Among inherited conditions, Duchenne muscular dystrophy, myotonic dystrophy, Becker muscular dystrophy, and spinal muscular atrophy are the most prominent causes. Many of these patients start with non-invasive support, using a mask-based ventilator for just a few hours a day or only while sleeping. As the disease progresses, some transition to around-the-clock support or eventually to invasive ventilation through a surgically placed opening in the neck (a tracheostomy).
Risks of Mechanical Ventilation
Ventilators are lifesaving, but they aren’t without complications, particularly when used for extended periods. One of the most significant risks is ventilator-associated pneumonia, which develops because the breathing tube bypasses the body’s natural defenses against bacteria entering the lungs. The longer a patient remains intubated, the higher the risk.
Barotrauma, or pressure-related lung injury, occurs in roughly 3% to 10% of ventilated patients. The positive pressure that pushes air into the lungs can overdistend fragile tissue, causing air to leak into spaces where it doesn’t belong: around the lungs, heart, or under the skin. During the COVID-19 pandemic, the rate of barotrauma in patients with ARDS from COVID reached 15%, compared to just 0.5% in ARDS from other causes at standard pressures. Clinicians reduce this risk by using smaller breath volumes and carefully managing pressure settings.
Extended time on a ventilator also weakens the diaphragm. Just as a leg muscle atrophies in a cast, the diaphragm can lose strength when a machine does its work for days or weeks. This makes the process of getting off the ventilator harder the longer someone stays on it.
Coming Off a Ventilator
The process of transitioning off a ventilator, called weaning, is gradual and carefully monitored. Before it begins, the medical team checks that the original reason for ventilation has improved, that the patient is alert enough to breathe independently, that they can cough effectively, and that secretions in the airway are manageable.

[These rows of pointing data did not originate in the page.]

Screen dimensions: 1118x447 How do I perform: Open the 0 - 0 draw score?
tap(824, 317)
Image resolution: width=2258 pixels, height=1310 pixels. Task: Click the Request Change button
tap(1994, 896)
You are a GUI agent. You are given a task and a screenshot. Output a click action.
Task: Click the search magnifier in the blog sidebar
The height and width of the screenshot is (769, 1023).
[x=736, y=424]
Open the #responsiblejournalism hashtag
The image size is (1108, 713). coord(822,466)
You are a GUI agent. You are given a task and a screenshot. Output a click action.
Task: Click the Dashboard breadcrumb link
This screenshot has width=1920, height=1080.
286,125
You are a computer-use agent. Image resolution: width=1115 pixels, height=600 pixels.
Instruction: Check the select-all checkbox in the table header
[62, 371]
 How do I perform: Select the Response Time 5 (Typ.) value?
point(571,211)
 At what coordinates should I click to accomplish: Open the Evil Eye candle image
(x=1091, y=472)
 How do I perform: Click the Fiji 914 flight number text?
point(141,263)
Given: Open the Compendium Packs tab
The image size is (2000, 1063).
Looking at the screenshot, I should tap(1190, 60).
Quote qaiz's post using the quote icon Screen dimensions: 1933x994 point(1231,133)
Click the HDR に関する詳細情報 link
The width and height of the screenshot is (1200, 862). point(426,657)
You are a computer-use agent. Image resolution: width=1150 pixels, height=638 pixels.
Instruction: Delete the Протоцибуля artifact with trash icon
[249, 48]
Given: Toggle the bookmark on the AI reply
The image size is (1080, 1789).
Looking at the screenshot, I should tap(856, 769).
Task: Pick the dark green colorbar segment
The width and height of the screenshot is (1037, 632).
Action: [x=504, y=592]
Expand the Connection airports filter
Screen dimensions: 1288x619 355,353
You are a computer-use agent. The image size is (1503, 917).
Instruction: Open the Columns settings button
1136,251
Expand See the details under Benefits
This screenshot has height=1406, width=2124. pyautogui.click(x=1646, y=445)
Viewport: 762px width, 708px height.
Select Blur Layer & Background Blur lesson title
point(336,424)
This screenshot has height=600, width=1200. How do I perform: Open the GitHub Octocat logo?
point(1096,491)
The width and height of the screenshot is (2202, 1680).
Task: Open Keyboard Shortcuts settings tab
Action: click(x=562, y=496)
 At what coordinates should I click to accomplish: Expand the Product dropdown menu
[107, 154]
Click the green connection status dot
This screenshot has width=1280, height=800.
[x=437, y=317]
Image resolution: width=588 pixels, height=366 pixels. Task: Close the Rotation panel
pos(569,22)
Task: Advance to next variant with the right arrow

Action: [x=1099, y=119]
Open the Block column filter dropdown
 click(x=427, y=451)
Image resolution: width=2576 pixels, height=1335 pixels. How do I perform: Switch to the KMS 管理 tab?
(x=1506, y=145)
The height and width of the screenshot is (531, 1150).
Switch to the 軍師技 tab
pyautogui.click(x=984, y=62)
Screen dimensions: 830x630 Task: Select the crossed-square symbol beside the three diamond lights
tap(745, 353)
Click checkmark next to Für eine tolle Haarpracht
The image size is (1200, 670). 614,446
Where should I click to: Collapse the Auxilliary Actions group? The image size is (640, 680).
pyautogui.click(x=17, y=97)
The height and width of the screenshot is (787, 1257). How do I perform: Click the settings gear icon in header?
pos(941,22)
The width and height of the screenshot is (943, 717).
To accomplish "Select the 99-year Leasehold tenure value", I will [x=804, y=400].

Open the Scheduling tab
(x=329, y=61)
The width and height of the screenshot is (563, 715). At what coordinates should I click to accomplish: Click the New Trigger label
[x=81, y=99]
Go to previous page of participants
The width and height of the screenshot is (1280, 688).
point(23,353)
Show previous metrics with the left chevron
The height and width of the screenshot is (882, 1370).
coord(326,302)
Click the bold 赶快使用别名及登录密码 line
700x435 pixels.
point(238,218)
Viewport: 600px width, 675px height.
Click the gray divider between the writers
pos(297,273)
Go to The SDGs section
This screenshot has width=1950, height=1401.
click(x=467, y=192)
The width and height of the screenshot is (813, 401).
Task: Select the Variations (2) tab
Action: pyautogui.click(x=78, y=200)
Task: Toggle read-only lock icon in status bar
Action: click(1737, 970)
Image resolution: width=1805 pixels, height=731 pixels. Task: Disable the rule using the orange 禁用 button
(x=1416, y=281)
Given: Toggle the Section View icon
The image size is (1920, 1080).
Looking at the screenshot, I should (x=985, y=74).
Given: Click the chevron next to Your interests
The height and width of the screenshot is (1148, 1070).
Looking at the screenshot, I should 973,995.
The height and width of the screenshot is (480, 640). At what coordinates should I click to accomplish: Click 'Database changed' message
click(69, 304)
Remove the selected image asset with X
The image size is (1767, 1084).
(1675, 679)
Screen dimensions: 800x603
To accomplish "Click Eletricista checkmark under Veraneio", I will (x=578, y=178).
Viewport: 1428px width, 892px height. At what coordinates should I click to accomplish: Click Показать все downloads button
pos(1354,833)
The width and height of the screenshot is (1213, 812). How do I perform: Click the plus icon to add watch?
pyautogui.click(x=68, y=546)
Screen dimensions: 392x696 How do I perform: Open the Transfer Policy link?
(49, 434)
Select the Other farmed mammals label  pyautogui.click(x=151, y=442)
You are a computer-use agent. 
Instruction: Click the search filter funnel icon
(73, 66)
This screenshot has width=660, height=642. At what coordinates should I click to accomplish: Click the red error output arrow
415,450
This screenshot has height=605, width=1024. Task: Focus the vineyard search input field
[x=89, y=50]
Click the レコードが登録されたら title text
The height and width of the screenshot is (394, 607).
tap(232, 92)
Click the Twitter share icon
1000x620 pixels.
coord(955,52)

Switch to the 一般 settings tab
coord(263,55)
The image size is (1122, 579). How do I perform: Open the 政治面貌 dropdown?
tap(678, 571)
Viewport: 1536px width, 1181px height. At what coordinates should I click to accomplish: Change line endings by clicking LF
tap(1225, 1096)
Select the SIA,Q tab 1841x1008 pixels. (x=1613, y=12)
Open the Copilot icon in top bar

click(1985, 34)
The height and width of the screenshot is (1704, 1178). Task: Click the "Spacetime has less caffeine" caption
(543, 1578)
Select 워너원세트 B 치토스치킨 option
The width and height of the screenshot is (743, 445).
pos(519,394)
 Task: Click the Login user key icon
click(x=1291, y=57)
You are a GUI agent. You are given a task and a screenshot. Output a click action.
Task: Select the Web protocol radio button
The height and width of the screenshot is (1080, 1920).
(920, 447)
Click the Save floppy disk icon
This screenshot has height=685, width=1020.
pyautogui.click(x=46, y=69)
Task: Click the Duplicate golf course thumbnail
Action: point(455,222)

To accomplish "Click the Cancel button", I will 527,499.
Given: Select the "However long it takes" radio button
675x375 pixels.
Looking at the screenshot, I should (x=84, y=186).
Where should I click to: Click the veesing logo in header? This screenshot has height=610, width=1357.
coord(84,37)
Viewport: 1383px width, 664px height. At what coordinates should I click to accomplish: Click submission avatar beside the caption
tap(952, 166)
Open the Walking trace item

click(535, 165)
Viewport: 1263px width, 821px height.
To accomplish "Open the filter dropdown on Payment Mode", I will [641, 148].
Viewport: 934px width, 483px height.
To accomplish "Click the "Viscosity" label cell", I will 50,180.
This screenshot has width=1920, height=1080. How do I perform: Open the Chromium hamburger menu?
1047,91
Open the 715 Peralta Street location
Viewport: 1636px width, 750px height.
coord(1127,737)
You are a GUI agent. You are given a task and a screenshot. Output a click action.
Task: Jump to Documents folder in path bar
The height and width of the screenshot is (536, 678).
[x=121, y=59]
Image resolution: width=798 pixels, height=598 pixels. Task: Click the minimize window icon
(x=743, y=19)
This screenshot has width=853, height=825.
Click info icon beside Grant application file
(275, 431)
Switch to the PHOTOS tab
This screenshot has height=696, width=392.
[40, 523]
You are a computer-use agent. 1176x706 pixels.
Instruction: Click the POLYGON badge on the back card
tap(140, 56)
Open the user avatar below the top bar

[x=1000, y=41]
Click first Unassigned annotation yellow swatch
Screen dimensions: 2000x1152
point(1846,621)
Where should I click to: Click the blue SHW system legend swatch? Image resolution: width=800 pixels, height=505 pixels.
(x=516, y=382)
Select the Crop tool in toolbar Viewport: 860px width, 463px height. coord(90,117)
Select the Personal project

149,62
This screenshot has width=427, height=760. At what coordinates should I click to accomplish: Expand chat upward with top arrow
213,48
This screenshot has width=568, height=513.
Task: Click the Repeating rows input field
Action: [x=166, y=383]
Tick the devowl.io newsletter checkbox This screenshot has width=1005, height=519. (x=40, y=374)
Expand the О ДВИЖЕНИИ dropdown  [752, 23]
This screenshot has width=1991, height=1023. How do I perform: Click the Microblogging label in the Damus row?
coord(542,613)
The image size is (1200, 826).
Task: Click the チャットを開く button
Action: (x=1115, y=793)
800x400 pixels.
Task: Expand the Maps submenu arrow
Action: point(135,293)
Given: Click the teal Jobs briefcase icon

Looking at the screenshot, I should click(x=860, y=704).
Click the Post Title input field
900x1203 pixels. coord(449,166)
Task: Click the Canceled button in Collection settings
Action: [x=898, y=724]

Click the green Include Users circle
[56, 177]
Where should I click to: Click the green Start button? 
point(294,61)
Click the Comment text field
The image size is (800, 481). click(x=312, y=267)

The standard test is a spontaneous breathing trial, where the ventilator’s support is reduced to minimal levels and the patient breathes mostly on their own for a set period, typically 30 to 120 minutes. During this trial, the team watches for signs of distress: a breathing rate climbing above 35 breaths per minute, heart rate spiking above 140, oxygen saturation dropping below 90%, blood pressure swinging wildly, or visible struggling such as flaring nostrils or heavy sweating. If none of those warning signs appear, the patient is considered ready for the breathing tube to be removed.
Extubation failure, defined as needing to be re-intubated within 48 hours, remains a real possibility. Before removing the tube, clinicians sometimes perform a cuff leak test to check for swelling in the airway that could cause breathing difficulty once the tube is out. The transition is a tense moment, but most patients who pass the spontaneous breathing trial do well afterward.